> _SUPPLIED INFORMATION_
---

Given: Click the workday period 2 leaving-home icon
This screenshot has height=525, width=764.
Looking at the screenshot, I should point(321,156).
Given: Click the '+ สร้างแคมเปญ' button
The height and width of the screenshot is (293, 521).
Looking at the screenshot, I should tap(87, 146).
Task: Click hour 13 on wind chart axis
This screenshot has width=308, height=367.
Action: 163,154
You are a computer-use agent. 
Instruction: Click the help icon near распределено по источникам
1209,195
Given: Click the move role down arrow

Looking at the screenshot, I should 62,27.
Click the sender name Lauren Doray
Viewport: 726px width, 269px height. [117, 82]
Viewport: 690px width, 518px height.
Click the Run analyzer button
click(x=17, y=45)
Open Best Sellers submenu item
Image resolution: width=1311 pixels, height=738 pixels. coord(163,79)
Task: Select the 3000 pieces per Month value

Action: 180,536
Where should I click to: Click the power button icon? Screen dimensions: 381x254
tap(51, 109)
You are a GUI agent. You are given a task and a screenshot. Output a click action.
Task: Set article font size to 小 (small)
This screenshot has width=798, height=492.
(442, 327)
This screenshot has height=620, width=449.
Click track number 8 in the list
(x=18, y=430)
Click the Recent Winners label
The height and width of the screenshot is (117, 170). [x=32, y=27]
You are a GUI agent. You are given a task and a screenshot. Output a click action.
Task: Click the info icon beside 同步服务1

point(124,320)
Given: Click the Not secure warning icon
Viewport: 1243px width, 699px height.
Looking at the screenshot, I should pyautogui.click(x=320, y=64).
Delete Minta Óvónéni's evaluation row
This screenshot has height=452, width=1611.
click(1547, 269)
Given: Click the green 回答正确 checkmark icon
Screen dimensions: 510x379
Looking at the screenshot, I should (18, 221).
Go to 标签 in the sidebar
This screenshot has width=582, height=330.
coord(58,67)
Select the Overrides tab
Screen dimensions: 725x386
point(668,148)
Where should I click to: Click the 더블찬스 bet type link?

---

> _EXERCISE_
Nothing outside this range should appear: the lines from the start of the listing through the line with "Viewport: 690px width, 518px height.", each reproduced exactly, both ends included.

> _ANSWER TO THE EXERCISE_
Given: Click the workday period 2 leaving-home icon
This screenshot has height=525, width=764.
Looking at the screenshot, I should point(321,156).
Given: Click the '+ สร้างแคมเปญ' button
The height and width of the screenshot is (293, 521).
Looking at the screenshot, I should tap(87, 146).
Task: Click hour 13 on wind chart axis
This screenshot has width=308, height=367.
Action: 163,154
You are a computer-use agent. 
Instruction: Click the help icon near распределено по источникам
1209,195
Given: Click the move role down arrow

Looking at the screenshot, I should 62,27.
Click the sender name Lauren Doray
Viewport: 726px width, 269px height. [117, 82]
Viewport: 690px width, 518px height.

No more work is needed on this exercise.